**Dataset records**
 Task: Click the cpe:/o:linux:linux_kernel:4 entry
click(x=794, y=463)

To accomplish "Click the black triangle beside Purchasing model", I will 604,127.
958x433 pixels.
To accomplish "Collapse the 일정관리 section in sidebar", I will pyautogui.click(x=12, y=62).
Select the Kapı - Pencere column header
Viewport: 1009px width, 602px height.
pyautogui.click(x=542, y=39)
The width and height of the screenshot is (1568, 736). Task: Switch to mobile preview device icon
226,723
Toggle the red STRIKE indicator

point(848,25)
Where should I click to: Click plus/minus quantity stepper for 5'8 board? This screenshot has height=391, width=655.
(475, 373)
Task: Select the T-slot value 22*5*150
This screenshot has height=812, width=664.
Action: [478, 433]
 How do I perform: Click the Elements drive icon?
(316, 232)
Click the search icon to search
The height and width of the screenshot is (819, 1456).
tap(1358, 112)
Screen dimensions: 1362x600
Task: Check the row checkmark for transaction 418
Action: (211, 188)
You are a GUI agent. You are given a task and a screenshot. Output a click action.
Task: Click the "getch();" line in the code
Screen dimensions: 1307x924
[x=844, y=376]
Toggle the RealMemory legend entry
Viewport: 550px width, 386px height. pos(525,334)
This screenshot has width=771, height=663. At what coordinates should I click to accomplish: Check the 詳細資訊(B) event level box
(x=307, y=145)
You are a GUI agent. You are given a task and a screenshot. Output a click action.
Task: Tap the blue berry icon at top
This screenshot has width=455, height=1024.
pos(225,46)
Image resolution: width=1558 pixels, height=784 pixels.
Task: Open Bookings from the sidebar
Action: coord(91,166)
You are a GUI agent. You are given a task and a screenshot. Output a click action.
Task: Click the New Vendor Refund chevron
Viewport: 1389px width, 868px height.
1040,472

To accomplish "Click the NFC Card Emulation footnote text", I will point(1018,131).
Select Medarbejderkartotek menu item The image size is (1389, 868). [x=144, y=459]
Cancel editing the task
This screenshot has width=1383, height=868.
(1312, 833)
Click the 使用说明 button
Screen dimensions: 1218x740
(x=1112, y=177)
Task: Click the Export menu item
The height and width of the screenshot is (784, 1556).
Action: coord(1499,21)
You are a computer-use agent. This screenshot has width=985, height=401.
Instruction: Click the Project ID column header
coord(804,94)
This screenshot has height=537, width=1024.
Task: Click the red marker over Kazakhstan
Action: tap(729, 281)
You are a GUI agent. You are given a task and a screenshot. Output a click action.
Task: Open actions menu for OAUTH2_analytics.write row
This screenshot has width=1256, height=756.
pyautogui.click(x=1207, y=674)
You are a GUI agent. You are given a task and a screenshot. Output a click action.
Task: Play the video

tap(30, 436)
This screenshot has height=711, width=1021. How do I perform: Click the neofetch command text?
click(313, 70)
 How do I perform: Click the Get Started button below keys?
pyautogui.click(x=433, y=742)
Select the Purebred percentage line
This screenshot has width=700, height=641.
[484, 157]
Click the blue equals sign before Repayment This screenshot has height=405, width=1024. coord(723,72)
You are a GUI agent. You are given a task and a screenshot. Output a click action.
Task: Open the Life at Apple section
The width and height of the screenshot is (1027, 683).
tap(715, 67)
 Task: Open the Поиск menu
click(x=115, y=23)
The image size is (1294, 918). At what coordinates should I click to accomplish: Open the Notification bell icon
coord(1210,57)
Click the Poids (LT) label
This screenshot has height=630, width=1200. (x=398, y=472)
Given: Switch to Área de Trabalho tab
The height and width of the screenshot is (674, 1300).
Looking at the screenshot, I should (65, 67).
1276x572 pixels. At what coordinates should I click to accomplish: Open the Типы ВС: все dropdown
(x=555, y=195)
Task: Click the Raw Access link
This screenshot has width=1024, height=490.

**Exercise brief**
Return the full listing. Leave every word as it stands.

**Written solution**
 Task: Click the cpe:/o:linux:linux_kernel:4 entry
click(x=794, y=463)

To accomplish "Click the black triangle beside Purchasing model", I will 604,127.
958x433 pixels.
To accomplish "Collapse the 일정관리 section in sidebar", I will pyautogui.click(x=12, y=62).
Select the Kapı - Pencere column header
Viewport: 1009px width, 602px height.
pyautogui.click(x=542, y=39)
The width and height of the screenshot is (1568, 736). Task: Switch to mobile preview device icon
226,723
Toggle the red STRIKE indicator

point(848,25)
Where should I click to: Click plus/minus quantity stepper for 5'8 board? This screenshot has height=391, width=655.
(475, 373)
Task: Select the T-slot value 22*5*150
This screenshot has height=812, width=664.
Action: [478, 433]
 How do I perform: Click the Elements drive icon?
(316, 232)
Click the search icon to search
The height and width of the screenshot is (819, 1456).
tap(1358, 112)
Screen dimensions: 1362x600
Task: Check the row checkmark for transaction 418
Action: (211, 188)
You are a GUI agent. You are given a task and a screenshot. Output a click action.
Task: Click the "getch();" line in the code
Screen dimensions: 1307x924
[x=844, y=376]
Toggle the RealMemory legend entry
Viewport: 550px width, 386px height. pos(525,334)
This screenshot has width=771, height=663. At what coordinates should I click to accomplish: Check the 詳細資訊(B) event level box
(x=307, y=145)
You are a GUI agent. You are given a task and a screenshot. Output a click action.
Task: Tap the blue berry icon at top
This screenshot has width=455, height=1024.
pos(225,46)
Image resolution: width=1558 pixels, height=784 pixels.
Task: Open Bookings from the sidebar
Action: coord(91,166)
You are a GUI agent. You are given a task and a screenshot. Output a click action.
Task: Click the New Vendor Refund chevron
Viewport: 1389px width, 868px height.
1040,472

To accomplish "Click the NFC Card Emulation footnote text", I will point(1018,131).
Select Medarbejderkartotek menu item The image size is (1389, 868). [x=144, y=459]
Cancel editing the task
This screenshot has width=1383, height=868.
(1312, 833)
Click the 使用说明 button
Screen dimensions: 1218x740
(x=1112, y=177)
Task: Click the Export menu item
The height and width of the screenshot is (784, 1556).
Action: coord(1499,21)
You are a computer-use agent. This screenshot has width=985, height=401.
Instruction: Click the Project ID column header
coord(804,94)
This screenshot has height=537, width=1024.
Task: Click the red marker over Kazakhstan
Action: tap(729, 281)
You are a GUI agent. You are given a task and a screenshot. Output a click action.
Task: Open actions menu for OAUTH2_analytics.write row
This screenshot has width=1256, height=756.
pyautogui.click(x=1207, y=674)
You are a GUI agent. You are given a task and a screenshot. Output a click action.
Task: Play the video

tap(30, 436)
This screenshot has height=711, width=1021. How do I perform: Click the neofetch command text?
click(313, 70)
 How do I perform: Click the Get Started button below keys?
pyautogui.click(x=433, y=742)
Select the Purebred percentage line
This screenshot has width=700, height=641.
[484, 157]
Click the blue equals sign before Repayment This screenshot has height=405, width=1024. coord(723,72)
You are a GUI agent. You are given a task and a screenshot. Output a click action.
Task: Open the Life at Apple section
The width and height of the screenshot is (1027, 683).
tap(715, 67)
 Task: Open the Поиск menu
click(x=115, y=23)
The image size is (1294, 918). At what coordinates should I click to accomplish: Open the Notification bell icon
coord(1210,57)
Click the Poids (LT) label
This screenshot has height=630, width=1200. (x=398, y=472)
Given: Switch to Área de Trabalho tab
The height and width of the screenshot is (674, 1300).
Looking at the screenshot, I should (65, 67).
1276x572 pixels. At what coordinates should I click to accomplish: Open the Типы ВС: все dropdown
(x=555, y=195)
Task: Click the Raw Access link
This screenshot has width=1024, height=490.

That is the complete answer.